--- start of Listed entries ---
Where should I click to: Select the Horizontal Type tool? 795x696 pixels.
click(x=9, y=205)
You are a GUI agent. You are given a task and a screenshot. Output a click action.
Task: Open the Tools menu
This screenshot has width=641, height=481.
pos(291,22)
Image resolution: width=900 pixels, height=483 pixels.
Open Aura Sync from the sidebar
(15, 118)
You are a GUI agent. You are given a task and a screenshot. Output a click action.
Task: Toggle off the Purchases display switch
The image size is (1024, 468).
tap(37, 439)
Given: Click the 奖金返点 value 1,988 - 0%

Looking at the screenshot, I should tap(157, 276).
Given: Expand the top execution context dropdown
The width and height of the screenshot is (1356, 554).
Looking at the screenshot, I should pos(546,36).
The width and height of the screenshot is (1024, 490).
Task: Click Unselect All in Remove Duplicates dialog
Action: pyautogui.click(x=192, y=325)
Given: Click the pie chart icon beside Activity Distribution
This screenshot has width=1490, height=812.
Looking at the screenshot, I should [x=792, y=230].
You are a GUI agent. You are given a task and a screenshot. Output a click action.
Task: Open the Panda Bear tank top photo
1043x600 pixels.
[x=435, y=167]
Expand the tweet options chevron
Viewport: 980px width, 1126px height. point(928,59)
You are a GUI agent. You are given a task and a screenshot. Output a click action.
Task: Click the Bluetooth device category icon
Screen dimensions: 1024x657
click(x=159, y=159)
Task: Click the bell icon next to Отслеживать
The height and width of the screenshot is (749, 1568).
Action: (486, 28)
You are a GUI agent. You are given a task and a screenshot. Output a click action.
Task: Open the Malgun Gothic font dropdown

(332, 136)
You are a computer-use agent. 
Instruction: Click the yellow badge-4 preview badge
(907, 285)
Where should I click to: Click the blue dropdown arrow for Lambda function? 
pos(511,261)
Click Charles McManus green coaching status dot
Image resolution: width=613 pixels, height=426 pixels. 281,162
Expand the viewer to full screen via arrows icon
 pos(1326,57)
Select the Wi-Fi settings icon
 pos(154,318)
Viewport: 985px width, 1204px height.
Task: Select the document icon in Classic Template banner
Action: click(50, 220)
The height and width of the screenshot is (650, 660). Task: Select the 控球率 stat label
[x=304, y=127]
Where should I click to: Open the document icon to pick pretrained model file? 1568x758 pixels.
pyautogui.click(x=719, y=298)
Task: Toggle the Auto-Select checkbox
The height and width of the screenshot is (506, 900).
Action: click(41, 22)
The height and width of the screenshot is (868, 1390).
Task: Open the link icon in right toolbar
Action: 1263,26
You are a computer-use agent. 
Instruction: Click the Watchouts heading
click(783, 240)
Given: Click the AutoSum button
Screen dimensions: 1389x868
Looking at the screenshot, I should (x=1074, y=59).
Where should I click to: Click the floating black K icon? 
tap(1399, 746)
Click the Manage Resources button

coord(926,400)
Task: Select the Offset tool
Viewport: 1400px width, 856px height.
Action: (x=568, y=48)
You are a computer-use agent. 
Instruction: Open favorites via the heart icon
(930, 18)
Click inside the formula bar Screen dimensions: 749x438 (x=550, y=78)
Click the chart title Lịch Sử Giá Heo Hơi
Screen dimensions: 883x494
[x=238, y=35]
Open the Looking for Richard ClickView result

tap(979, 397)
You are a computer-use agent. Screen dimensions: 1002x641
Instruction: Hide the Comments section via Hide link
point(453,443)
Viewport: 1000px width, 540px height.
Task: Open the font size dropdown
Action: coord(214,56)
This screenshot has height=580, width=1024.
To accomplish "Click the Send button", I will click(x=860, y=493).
--- end of Listed entries ---
- **Exercise description**:
Please turn the listing above into a numbered list, leaving out any blank lines.

- **Full output**:
1. Where should I click to: Select the Horizontal Type tool? 795x696 pixels.
2. click(x=9, y=205)
3. You are a GUI agent. You are given a task and a screenshot. Output a click action.
4. Task: Open the Tools menu
5. This screenshot has width=641, height=481.
6. pos(291,22)
7. Image resolution: width=900 pixels, height=483 pixels.
8. Open Aura Sync from the sidebar
9. (15, 118)
10. You are a GUI agent. You are given a task and a screenshot. Output a click action.
11. Task: Toggle off the Purchases display switch
12. The image size is (1024, 468).
13. tap(37, 439)
14. Given: Click the 奖金返点 value 1,988 - 0%
15. Looking at the screenshot, I should tap(157, 276).
16. Given: Expand the top execution context dropdown
17. The width and height of the screenshot is (1356, 554).
18. Looking at the screenshot, I should pos(546,36).
19. The width and height of the screenshot is (1024, 490).
20. Task: Click Unselect All in Remove Duplicates dialog
21. Action: pyautogui.click(x=192, y=325)
22. Given: Click the pie chart icon beside Activity Distribution
23. This screenshot has width=1490, height=812.
24. Looking at the screenshot, I should [x=792, y=230].
25. You are a GUI agent. You are given a task and a screenshot. Output a click action.
26. Task: Open the Panda Bear tank top photo
27. 1043x600 pixels.
28. [x=435, y=167]
29. Expand the tweet options chevron
30. Viewport: 980px width, 1126px height. point(928,59)
31. You are a GUI agent. You are given a task and a screenshot. Output a click action.
32. Task: Click the Bluetooth device category icon
33. Screen dimensions: 1024x657
34. click(x=159, y=159)
35. Task: Click the bell icon next to Отслеживать
36. The height and width of the screenshot is (749, 1568).
37. Action: (486, 28)
38. You are a GUI agent. You are given a task and a screenshot. Output a click action.
39. Task: Open the Malgun Gothic font dropdown
40. (332, 136)
41. You are a computer-use agent. 
42. Instruction: Click the yellow badge-4 preview badge
43. (907, 285)
44. Where should I click to: Click the blue dropdown arrow for Lambda function? 
45. pos(511,261)
46. Click Charles McManus green coaching status dot
47. Image resolution: width=613 pixels, height=426 pixels. 281,162
48. Expand the viewer to full screen via arrows icon
49.  pos(1326,57)
50. Select the Wi-Fi settings icon
51.  pos(154,318)
52. Viewport: 985px width, 1204px height.
53. Task: Select the document icon in Classic Template banner
54. Action: click(50, 220)
55. The height and width of the screenshot is (650, 660). Task: Select the 控球率 stat label
56. [x=304, y=127]
57. Where should I click to: Open the document icon to pick pretrained model file? 1568x758 pixels.
58. pyautogui.click(x=719, y=298)
59. Task: Toggle the Auto-Select checkbox
60. The height and width of the screenshot is (506, 900).
61. Action: click(41, 22)
62. The height and width of the screenshot is (868, 1390).
63. Task: Open the link icon in right toolbar
64. Action: 1263,26
65. You are a computer-use agent. 
66. Instruction: Click the Watchouts heading
67. click(783, 240)
68. Given: Click the AutoSum button
69. Screen dimensions: 1389x868
70. Looking at the screenshot, I should (x=1074, y=59).
71. Where should I click to: Click the floating black K icon? 
72. tap(1399, 746)
73. Click the Manage Resources button
74. coord(926,400)
75. Task: Select the Offset tool
76. Viewport: 1400px width, 856px height.
77. Action: (x=568, y=48)
78. You are a computer-use agent. 
79. Instruction: Open favorites via the heart icon
80. (930, 18)
81. Click inside the formula bar Screen dimensions: 749x438 (x=550, y=78)
82. Click the chart title Lịch Sử Giá Heo Hơi
83. Screen dimensions: 883x494
84. [x=238, y=35]
85. Open the Looking for Richard ClickView result
86. tap(979, 397)
87. You are a computer-use agent. Screen dimensions: 1002x641
88. Instruction: Hide the Comments section via Hide link
89. point(453,443)
90. Viewport: 1000px width, 540px height.
91. Task: Open the font size dropdown
92. Action: coord(214,56)
93. This screenshot has height=580, width=1024.
94. To accomplish "Click the Send button", I will click(x=860, y=493).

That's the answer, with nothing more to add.